Return the lines below exactly as they appear, beginning with the line that contains "Screen dimensions: 890x1220" and ending after the line that contains "[x=204, y=179]".

>> begin Supplied material

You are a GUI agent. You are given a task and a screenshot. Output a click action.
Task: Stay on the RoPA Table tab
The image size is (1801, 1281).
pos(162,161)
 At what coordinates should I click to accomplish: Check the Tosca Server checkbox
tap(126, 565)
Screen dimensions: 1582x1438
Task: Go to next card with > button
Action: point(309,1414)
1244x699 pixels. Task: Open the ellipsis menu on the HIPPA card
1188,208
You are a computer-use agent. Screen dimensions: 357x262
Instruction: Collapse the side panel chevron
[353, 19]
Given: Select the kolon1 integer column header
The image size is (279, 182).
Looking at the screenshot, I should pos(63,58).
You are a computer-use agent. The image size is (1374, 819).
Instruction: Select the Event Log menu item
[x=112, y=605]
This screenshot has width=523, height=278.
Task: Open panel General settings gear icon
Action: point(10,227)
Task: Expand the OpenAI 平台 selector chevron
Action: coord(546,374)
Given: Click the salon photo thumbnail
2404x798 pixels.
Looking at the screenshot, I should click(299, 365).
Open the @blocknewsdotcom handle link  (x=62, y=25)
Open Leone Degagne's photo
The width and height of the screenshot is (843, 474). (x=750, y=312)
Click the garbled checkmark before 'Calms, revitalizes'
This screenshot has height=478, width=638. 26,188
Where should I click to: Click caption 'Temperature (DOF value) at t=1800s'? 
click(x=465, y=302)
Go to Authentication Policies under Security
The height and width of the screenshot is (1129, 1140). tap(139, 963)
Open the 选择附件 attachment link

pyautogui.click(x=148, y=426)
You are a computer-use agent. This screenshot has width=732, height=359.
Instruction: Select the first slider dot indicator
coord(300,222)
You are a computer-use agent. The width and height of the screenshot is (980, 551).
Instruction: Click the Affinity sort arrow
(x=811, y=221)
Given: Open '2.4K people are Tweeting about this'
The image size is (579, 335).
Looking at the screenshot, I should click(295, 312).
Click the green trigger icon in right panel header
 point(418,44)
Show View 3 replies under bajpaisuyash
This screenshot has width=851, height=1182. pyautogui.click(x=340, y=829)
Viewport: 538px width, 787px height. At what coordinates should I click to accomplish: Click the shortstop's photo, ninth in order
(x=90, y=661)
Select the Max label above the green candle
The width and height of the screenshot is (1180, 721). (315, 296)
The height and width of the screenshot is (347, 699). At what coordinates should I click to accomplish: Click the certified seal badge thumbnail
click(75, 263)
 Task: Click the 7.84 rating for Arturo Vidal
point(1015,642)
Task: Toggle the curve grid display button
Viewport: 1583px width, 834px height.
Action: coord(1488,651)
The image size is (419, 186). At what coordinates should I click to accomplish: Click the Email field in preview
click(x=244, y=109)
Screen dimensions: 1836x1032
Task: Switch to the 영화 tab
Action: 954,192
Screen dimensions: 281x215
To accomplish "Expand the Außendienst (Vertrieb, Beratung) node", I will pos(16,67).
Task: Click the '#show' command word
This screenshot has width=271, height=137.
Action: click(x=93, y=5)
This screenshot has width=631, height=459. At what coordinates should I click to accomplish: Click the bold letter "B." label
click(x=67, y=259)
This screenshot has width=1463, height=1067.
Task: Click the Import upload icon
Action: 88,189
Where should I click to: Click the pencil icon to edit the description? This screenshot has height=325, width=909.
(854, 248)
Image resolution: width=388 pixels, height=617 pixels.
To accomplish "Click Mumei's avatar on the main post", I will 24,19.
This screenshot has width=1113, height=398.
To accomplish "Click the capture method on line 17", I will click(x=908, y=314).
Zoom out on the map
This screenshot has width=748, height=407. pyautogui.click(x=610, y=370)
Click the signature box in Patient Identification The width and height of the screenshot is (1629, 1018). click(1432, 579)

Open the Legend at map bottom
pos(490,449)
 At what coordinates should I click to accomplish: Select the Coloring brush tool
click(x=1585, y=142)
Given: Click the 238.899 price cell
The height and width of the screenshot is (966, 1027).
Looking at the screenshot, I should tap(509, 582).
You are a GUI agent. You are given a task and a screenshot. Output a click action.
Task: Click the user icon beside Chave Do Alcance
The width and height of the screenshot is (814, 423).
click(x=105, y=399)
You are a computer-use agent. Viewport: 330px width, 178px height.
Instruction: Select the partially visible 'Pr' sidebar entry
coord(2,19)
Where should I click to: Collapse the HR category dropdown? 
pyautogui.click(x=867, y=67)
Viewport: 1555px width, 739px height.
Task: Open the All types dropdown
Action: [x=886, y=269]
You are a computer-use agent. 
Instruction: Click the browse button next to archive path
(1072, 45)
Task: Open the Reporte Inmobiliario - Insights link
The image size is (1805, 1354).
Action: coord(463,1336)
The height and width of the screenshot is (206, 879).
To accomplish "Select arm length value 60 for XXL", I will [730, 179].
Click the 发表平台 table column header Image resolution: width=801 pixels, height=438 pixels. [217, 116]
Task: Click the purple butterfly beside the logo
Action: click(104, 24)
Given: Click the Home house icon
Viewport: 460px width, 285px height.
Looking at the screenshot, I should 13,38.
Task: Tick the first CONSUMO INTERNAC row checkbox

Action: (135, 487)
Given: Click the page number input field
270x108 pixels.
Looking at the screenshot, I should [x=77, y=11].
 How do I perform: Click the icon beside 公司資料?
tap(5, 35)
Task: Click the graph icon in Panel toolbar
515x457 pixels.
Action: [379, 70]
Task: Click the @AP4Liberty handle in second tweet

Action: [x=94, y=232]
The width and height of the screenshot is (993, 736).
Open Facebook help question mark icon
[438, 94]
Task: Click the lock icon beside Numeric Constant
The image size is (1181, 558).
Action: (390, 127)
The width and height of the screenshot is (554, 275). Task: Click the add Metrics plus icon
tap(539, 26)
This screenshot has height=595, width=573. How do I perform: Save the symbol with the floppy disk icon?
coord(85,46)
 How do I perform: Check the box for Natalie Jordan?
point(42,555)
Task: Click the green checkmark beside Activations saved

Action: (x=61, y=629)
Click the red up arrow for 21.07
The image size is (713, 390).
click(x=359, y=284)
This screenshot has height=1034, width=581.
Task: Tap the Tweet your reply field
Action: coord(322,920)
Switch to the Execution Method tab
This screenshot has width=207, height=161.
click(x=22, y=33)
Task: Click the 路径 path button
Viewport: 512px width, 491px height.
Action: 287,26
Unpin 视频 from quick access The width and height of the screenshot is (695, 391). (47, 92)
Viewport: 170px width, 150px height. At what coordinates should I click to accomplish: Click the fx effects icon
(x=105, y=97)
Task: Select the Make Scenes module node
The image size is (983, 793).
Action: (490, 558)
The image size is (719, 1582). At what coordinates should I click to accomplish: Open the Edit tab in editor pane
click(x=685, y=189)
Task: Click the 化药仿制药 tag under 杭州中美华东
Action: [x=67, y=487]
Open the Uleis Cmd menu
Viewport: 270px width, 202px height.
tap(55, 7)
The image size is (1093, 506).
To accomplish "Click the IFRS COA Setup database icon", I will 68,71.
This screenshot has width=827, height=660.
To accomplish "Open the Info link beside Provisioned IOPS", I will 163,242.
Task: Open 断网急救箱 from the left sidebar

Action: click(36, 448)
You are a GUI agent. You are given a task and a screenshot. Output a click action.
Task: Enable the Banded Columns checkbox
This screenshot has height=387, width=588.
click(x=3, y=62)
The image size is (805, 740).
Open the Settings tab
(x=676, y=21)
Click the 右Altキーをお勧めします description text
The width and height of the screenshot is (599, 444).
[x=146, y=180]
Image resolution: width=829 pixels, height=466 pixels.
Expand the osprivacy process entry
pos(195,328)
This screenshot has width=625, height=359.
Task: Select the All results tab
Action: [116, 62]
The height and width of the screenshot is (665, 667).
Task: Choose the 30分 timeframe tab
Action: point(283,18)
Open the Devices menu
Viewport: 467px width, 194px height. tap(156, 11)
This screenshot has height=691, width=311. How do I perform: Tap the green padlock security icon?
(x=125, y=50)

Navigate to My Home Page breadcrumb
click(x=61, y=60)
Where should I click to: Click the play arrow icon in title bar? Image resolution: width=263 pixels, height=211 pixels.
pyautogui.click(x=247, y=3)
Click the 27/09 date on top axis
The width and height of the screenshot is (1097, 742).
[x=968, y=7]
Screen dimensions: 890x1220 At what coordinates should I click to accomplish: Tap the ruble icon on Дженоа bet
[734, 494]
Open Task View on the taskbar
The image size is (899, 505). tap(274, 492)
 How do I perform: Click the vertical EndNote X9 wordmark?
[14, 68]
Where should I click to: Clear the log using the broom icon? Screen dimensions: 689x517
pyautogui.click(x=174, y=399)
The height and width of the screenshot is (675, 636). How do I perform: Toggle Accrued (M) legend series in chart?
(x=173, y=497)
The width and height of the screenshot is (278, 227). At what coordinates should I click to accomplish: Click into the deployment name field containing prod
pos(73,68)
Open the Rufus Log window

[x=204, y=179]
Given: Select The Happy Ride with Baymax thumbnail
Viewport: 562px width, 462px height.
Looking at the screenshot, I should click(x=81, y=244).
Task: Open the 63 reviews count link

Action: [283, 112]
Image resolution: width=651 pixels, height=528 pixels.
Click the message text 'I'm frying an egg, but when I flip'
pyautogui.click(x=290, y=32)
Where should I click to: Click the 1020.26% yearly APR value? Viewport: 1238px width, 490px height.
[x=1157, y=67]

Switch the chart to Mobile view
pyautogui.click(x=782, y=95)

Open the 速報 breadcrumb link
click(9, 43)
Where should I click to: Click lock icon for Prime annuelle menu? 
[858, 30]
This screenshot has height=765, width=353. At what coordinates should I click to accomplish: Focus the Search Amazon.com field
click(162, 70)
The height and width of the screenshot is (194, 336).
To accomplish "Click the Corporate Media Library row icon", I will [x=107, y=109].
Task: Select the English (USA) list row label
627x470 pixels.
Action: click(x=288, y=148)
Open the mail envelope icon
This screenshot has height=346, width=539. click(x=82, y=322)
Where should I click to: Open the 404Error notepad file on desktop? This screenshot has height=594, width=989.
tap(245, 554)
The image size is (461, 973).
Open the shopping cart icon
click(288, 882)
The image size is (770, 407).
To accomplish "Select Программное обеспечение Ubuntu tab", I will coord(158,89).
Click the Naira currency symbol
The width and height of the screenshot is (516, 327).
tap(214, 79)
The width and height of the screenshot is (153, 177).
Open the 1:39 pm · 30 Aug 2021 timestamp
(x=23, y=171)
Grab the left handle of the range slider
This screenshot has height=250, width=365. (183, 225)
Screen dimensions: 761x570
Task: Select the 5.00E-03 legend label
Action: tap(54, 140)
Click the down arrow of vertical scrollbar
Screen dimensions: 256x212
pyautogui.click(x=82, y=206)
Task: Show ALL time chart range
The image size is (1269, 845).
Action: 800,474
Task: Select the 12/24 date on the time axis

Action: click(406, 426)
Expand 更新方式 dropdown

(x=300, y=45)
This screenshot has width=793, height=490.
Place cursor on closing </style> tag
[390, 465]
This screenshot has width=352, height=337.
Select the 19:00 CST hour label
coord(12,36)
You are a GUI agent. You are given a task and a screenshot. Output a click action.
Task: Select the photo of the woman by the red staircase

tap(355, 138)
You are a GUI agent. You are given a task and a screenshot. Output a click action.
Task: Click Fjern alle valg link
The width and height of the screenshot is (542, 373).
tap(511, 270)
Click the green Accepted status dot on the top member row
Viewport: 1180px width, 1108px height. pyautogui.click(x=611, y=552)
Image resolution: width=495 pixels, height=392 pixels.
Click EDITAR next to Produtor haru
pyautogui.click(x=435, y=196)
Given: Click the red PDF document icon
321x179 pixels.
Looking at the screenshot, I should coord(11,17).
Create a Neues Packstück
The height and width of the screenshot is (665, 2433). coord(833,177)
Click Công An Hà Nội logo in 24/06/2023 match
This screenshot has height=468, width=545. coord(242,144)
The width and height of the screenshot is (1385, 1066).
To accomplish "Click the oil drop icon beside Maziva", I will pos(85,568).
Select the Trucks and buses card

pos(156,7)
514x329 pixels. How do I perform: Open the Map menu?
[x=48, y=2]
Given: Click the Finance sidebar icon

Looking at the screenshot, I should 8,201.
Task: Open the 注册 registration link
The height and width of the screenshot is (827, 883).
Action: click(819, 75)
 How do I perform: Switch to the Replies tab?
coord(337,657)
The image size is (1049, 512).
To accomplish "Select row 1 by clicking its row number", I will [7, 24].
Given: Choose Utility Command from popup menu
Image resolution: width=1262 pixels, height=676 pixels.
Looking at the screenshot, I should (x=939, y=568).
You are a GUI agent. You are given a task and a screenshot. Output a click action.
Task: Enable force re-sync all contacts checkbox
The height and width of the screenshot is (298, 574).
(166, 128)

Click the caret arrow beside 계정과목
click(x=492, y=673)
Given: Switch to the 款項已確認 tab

>> end Supplied material

The solution:
Screen dimensions: 890x1220 At what coordinates should I click to accomplish: Tap the ruble icon on Дженоа bet
[734, 494]
Open Task View on the taskbar
The image size is (899, 505). tap(274, 492)
 How do I perform: Click the vertical EndNote X9 wordmark?
[14, 68]
Where should I click to: Clear the log using the broom icon? Screen dimensions: 689x517
pyautogui.click(x=174, y=399)
The height and width of the screenshot is (675, 636). How do I perform: Toggle Accrued (M) legend series in chart?
(x=173, y=497)
The width and height of the screenshot is (278, 227). At what coordinates should I click to accomplish: Click into the deployment name field containing prod
pos(73,68)
Open the Rufus Log window

[x=204, y=179]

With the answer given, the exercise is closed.